Nigeria’s port reform push has entered a new phase as the Nigeria Customs Service unveiled a One-Stop-Shop platform designed to collapse multiple cargo checks into a single coordinated process, with a 48-hour clearance target at seaports and land borders.

The initiative, announced in Lagos by the Comptroller-General of Customs, Adewale Adeniyi, signals a structural shift from fragmented cargo examinations toward an integrated clearance model aimed at reducing delays, cutting compliance costs and strengthening revenue oversight.

Rather than introducing another layer of supervision, the new framework seeks to remove duplication. Historically, valuation units, enforcement teams, intelligence officers and processing centres operated in parallel, often reviewing the same consignments at different stages. This created repeated documentation requests, sequential inspections and extended dwell times for importers and exporters.

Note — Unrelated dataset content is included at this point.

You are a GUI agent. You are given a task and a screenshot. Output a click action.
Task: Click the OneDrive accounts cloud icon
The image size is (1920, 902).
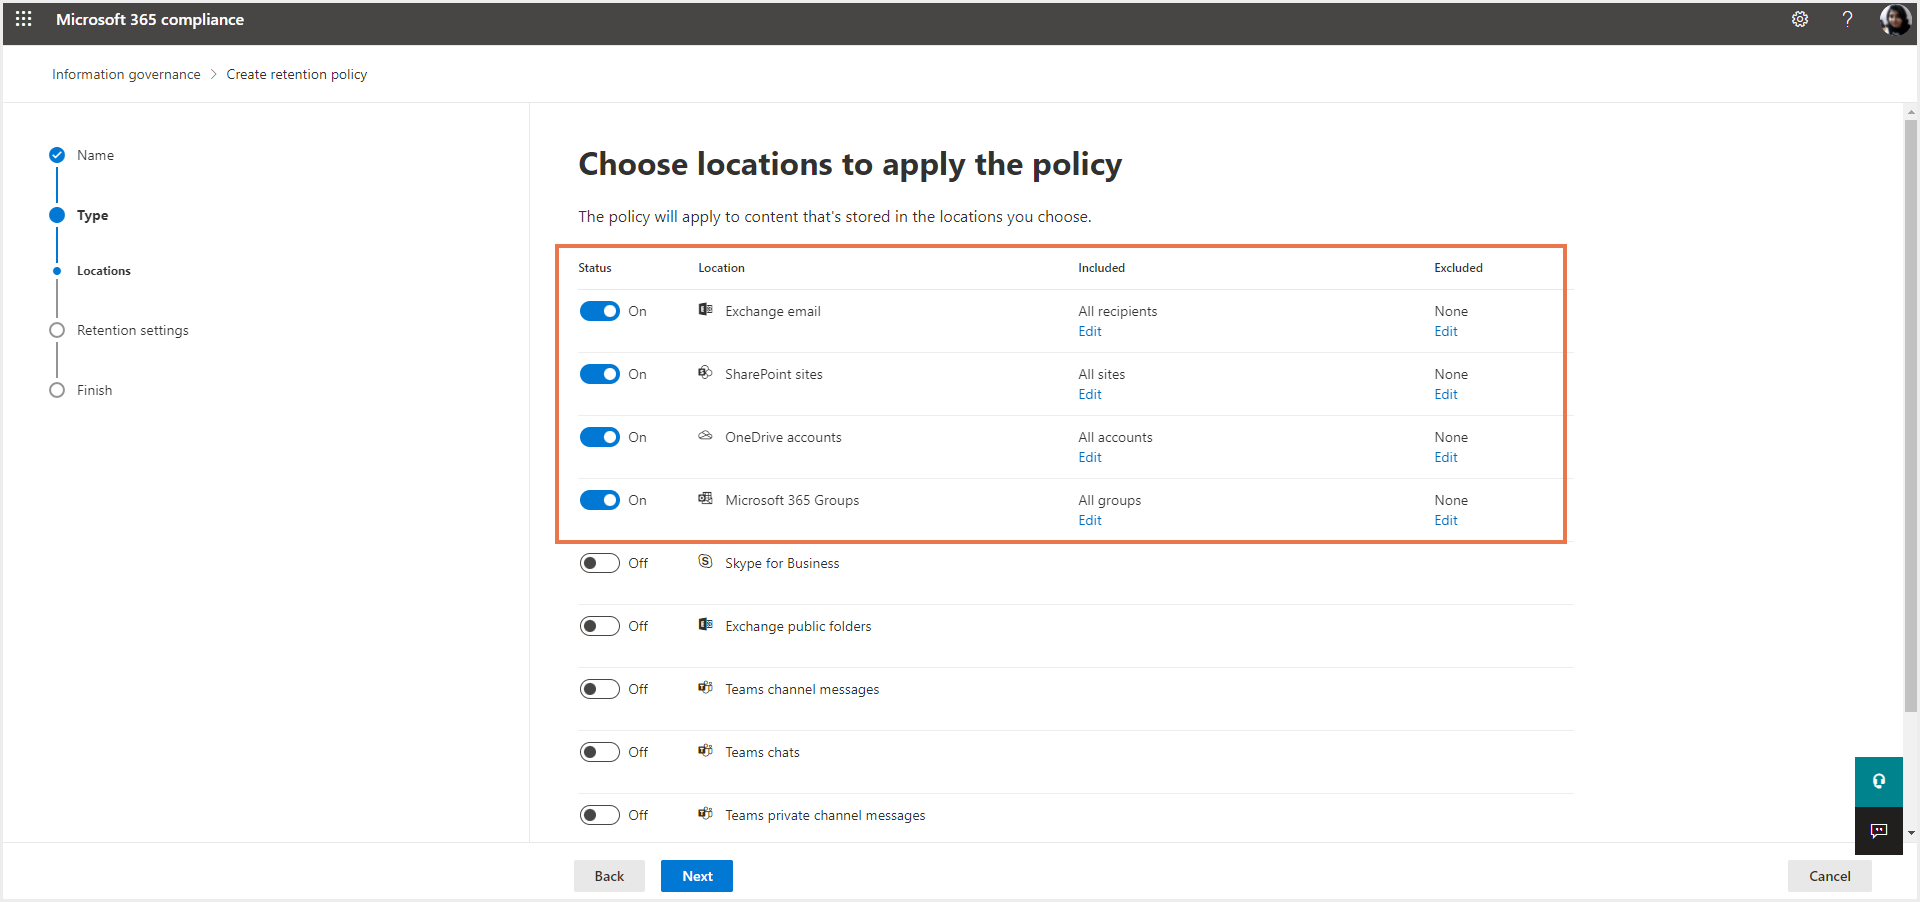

Under the new system, those units are now brought into a unified digital and physical workflow. Risk interventions are centralised, and cargo profiling, valuation, intelligence inputs and compliance monitoring are handled within a coordinated environment supported by digital tracking and defined escalation procedures.

Customs authorities say the reform is anchored on broader federal business reforms, including Executive Order 001 and the Business Facilitation Act, which emphasise service timelines, transparency and inter-agency collaboration. Recent assessments by the Presidential Enabling Business Environment Council have acknowledged progress in trade facilitation while flagging bureaucratic bottlenecks that still slow cargo movement.

By streamlining clearance steps, Customs expects to reduce direct human interfaces and discretionary interventions that have historically increased uncertainty for traders. Officials argue that lower clearance times will ease congestion at major gateways, improve supply chain predictability and reduce demurrage costs borne by businesses.

Beyond speed, the reform is also positioned as a revenue protection tool. The integrated model enhances profiling and intelligence sharing across units, while post-clearance checks are to be channelled primarily through the designated audit structure to ensure consistency and regulatory discipline.

Customs officials note that international trade data consistently show that ports with simplified procedures and coordinated border management frameworks achieve stronger competitiveness rankings. They maintain that technology alone cannot deliver reform, stressing that the One-Stop-Shop deployment is backed by process reengineering, structured officer training and performance-based monitoring.

For manufacturers and import-dependent sectors, the 48-hour target could translate into improved inventory planning and reduced operating costs if implementation matches policy intent. Analysts say the real test will lie in enforcement discipline, sustained digital integration and effective coordination among multiple government agencies operating within port environments.

If successfully executed, the reform could mark a turning point in Nigeria’s effort to align border operations with global trade facilitation standards, while easing one of the most persistent constraints on domestic commerce.